2
Das änderte sich erst, als ich in den folgenden Jahren die psycho-topographischen Reportagen las, die Roth über Wien geschrieben hatte und die zunächst in den Magazinbeilagen der »Zeit« und der FAZ erschienen. Es waren Analysen von Gebäuden und Orten, die bisher Unbekanntes, Verschwiegenes oder Verdrängtes zutage förderten – oder aber Bekanntes in einen größeren und erhellenden Zusammenhang einbetteten. So war etwa Roths Essay über das unterirdische Wien in Wirklichkeit eine Erforschung des kollektiven Unbewussten und der über das Obdachlosenasyl, in dem Hitler als junger Mann einige Jahre verbracht hatte, eine Studie über die Ausgegrenzten der Gesellschaft. Diese Orte waren gebaute Fragmente einer Geschichte von Ungerechtigkeit, Krankheit, Gewalt, Wahnsinn und Tod. Sie lagen auf der Rückseite der schönen Stadt, in ihrem Kellergeschoss, und selbst bekannte Orte wie der Stephansdom und einige der großen Museen ließen sich mit Recht dazuzählen. Als ich 1990 das erste Mal in Wien war, hatte ich dank Roths Literatur gewordener Erkundungen nicht nur den Wunsch, die Hofburg zu sehen, sondern auch den »Narrenturm« mit seiner Sammlung medizinhistorischer Präparate, die dieser Autor so eindringlich beschrieben hatte. Als ich nach langem Suchen die unheimliche Örtlichkeit gefunden hatte, stand ich vor verschlossenen Türen: Die limitierten Öffnungszeiten machten aus dem öffentlichen Ort auf elegante und, wie mir schien, sehr österreichische Weise einen geheimen. Ein Jahr später erschienen Roths literarische Reportagen unter dem Titel »Eine Reise in das Innere von Wien« als Buch.

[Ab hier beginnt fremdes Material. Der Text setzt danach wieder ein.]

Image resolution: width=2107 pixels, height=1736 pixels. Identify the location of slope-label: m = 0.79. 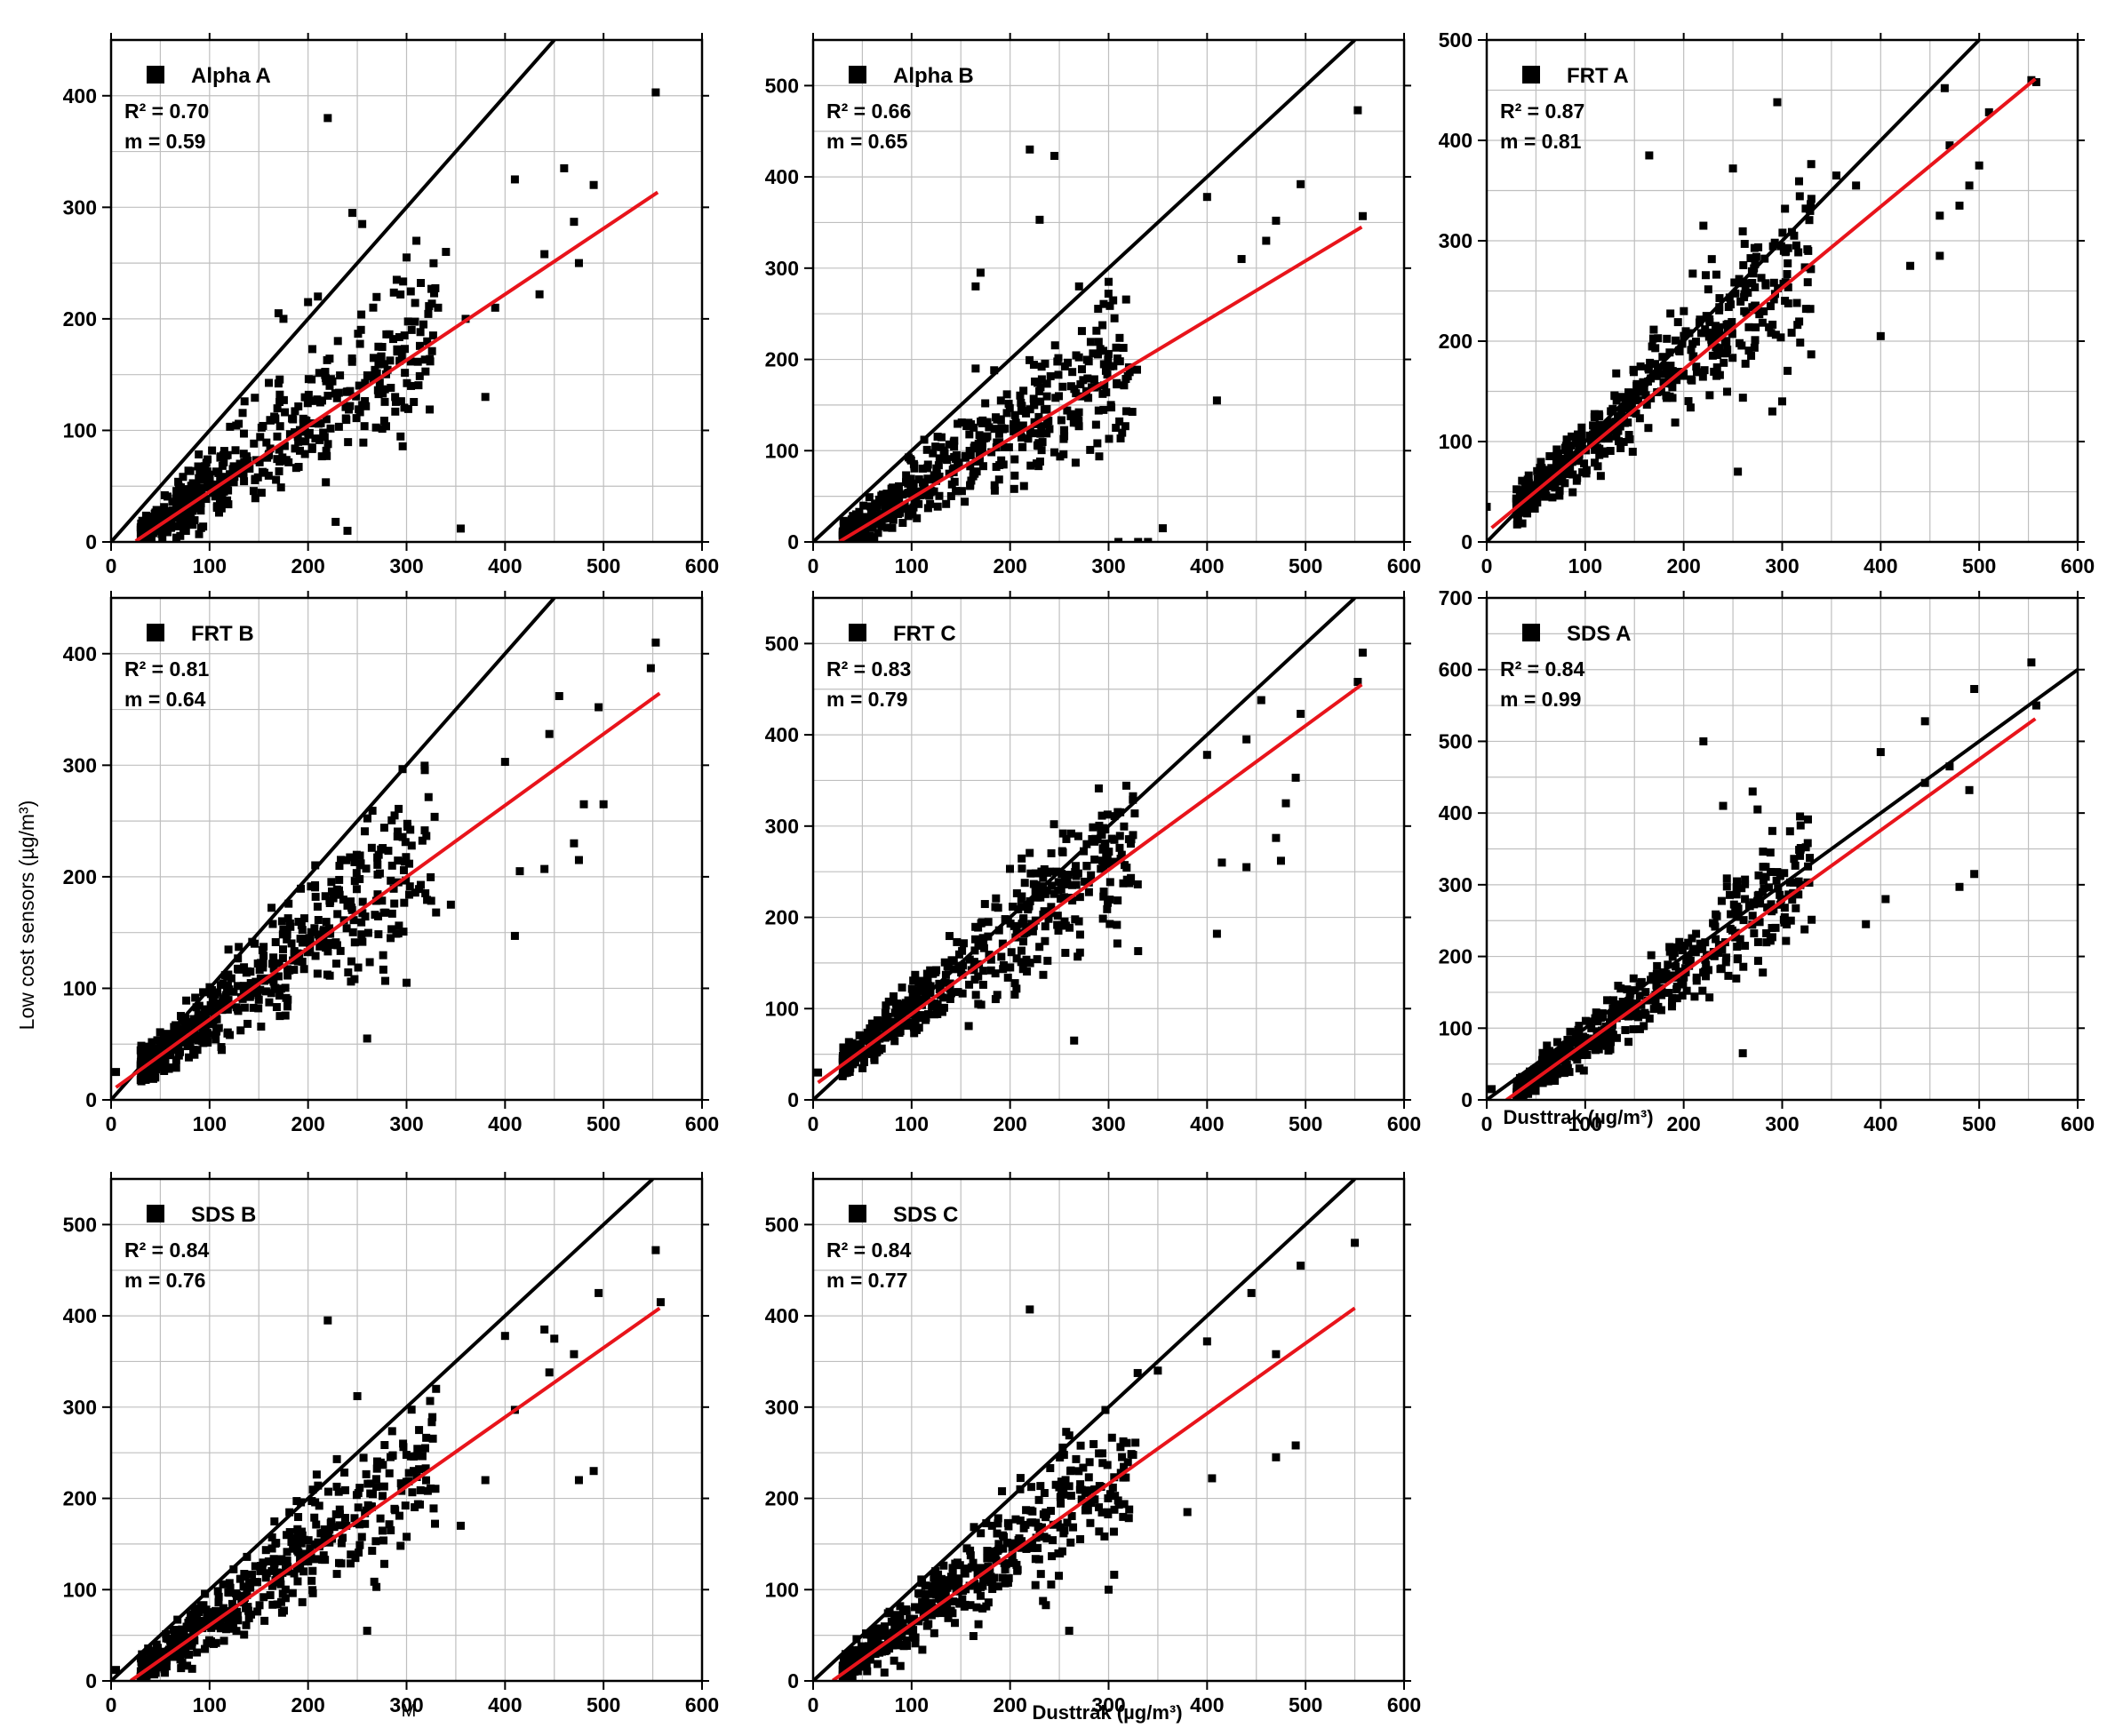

Diese Tür konnte niemals verschlossen werden, und auch die Türen der von Roth beschriebenen Institutionen waren danach nie mehr so zu verschließen, wie sie zuvor verschlossen waren.
3
Erst allmählich begriff ich, dass Roths polemischer »Zeit«-Artikel über Österreich und seine alternative Stadtführung durch Wien Teile eines viel größeren literarisch-gedanklichen Zusammenhangs waren, der in den sieben Bänden des Zyklus »Die Archive des Schweigens« (1980–1991) seine vielgestaltige Form gefunden hatte. Die Jahre des Nationalsozialismus in Österreich erschienen darin nicht als klassische Geschichtsschreibung, sondern in Form sehr unterschiedlicher literarischer Texte, denen drei Bände mit Materialien – protokollierte Erinnerungen, Dokumente, Fotografien – zur Seite standen. Es war ein Buch der Opfer in sieben Teilen, errichtet auf dem Fundament einer verdrängten Geschichte. Aber es ging, spürte ich beim Lesen immer deutlicher, nicht nur um Österreich und auch nicht nur um den Nationalsozialismus, es ging um einen dunklen Kern im Wesen der Menschen, den dieser Autor – Sohn eines Arztes, zehn Semester Medizinstudium – mit Akribie und Forschungsdrang herauszupräparieren versuchte.
4
Es war nie leicht, Gerhard Roth in der Südsteiermark zu finden. Das kleine Anwesen versteckt sich in ihren sanften Hügeln, die durch ein Gewirr von schmalen Straßen erschlossen werden. Wer es geschafft hatte, durfte Platz nehmen am großen Holztisch unter dem Nussbaum. Die Kater Aleph und Pinocchio erschienen – trotz ihrer Namen keineswegs aus der Welt der Literatur zugelaufen, sondern aus der Nachbarschaft – und erinnerten sofort an die Bedeutung der »Tierheit«, an deren Geschichte Roth in allen seinen Büchern geschrieben hat. Man hörte das beruhigende Läuten von Kuhglocken, das Krähen eines Hahns, das Rauschen des Windes – die Geräusche der Stille. Nur gelegentlich wurde diese Stille – für den lärmempfindlichen Autor die schönste Musik – unterbrochen von einer Detonation im wenige Kilometer entfernten Steinbruch, der mit seinen stufenförmigen Terrassierungen wie die Dante’sche Hölle erscheint, die Hölle im Paradies. Nachts ist man in dieser Gegend den Sternen näher als in Frankfurt, aber dafür ist die Dunkelheit auch dichter, und der Rand der Welt scheint nah wie das Grenzgebirge zu Slowenien.